───── Reading text ─────

Sometimes You Need Your Own Garden ..

I bought my house 5 years ago predominantly because I struggled not having a garden of my own. I used to rent a little unit in a really great area that I just managed to afford because it was run down and had no outdoor space of its own. The woman across the hall had a pot plant in the entrance just outside my door, so I figured that a few little pot plants must be ok and would probably keep me happy.

I bought a gardenia, a patio rose and a couple of other plants and put them outside right up against the walls of my unit. It looked nice, so I bought a few more. Then I saw some azaleas on sale and I had to get a plant stand. I hung a bird-seed bell from a banksia outside my window and the parrots loved it.

I also put some window-boxes of pansies on the window sills outside the bedrooms. The pansies were deliriously happy where they were and flowered prolifically. A blue fairy wren and his girlfriend moved into the boxes, tweeting and fluttering about in the windows collecting insects. I wrote in to Burke’s Backyard magazine about them and my letter was printed, which for me was the bees knees! :-)

─────

**Task 1:**
Do these statements agree with the garden text? For each of (a), (b) and (c), answer yes or no and quote the words from the text that decide it.
(a) The writer bought the house five years ago.
(b) The pansies were placed in pots at the entrance to the unit.
(c) The bird-seed bell hung from a banksia.
**Task 2:** In the garden text, which magazine printed the writer's letter?
**Task 3:** Write out the garden text from "I bought a gardenia, a" up to and including "bees knees! :-)".

───── Given information ─────

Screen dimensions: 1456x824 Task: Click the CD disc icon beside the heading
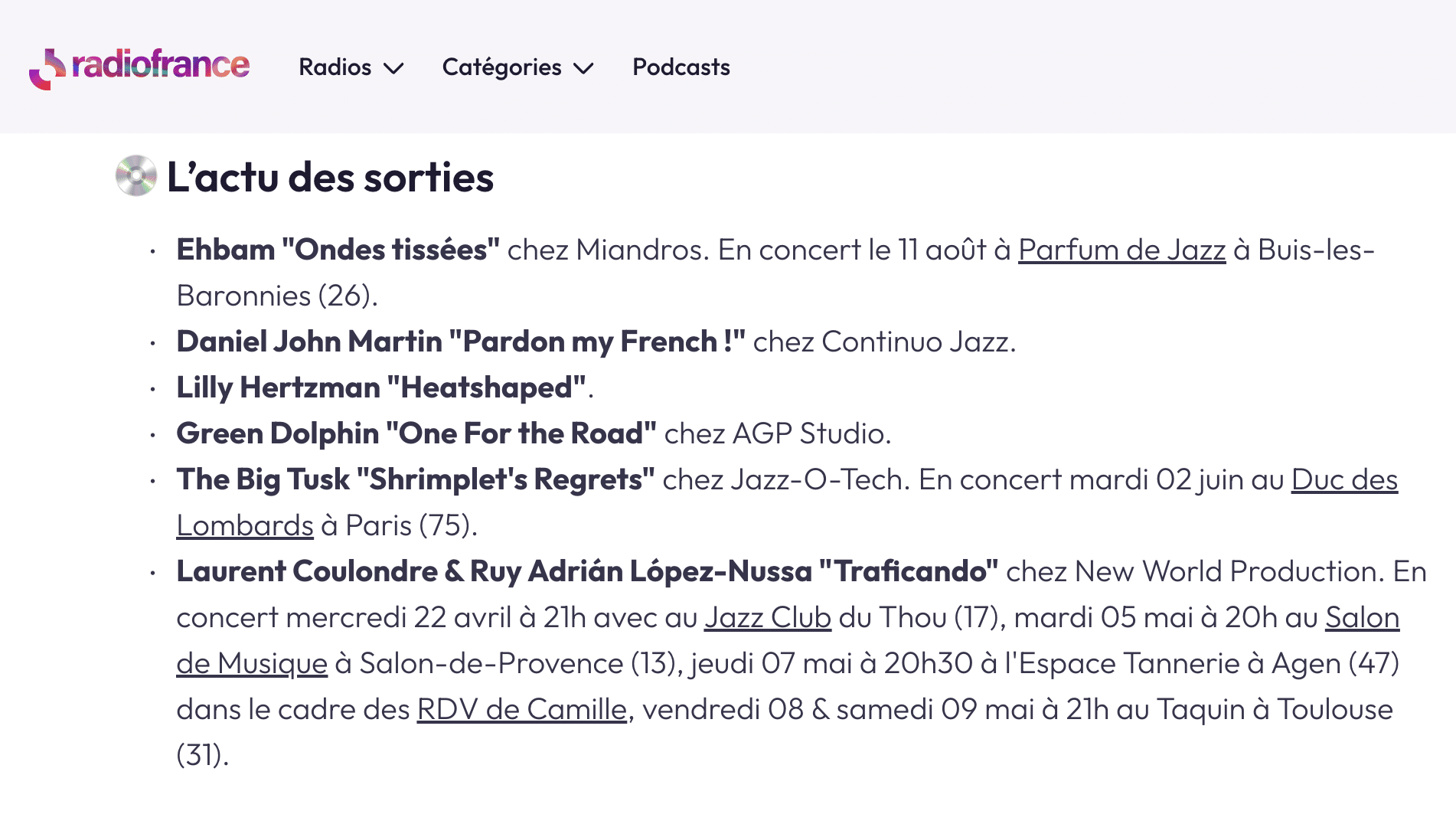(x=136, y=176)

─────

**Task solution 1:**
(a) Yes: "I bought my house 5 years ago"
(b) No: "I also put some window-boxes of pansies on the window sills outside the bedrooms."
(c) Yes: "I hung a bird-seed bell from a banksia outside my window"

**Task solution 2:** Burke’s Backyard magazine.

**Task solution 3:**
I bought a gardenia, a patio rose and a couple of other plants and put them outside right up against the walls of my unit. It looked nice, so I bought a few more. Then I saw some azaleas on sale and I had to get a plant stand. I hung a bird-seed bell from a banksia outside my window and the parrots loved it.

I also put some window-boxes of pansies on the window sills outside the bedrooms. The pansies were deliriously happy where they were and flowered prolifically. A blue fairy wren and his girlfriend moved into the boxes, tweeting and fluttering about in the windows collecting insects. I wrote in to Burke’s Backyard magazine about them and my letter was printed, which for me was the bees knees! :-)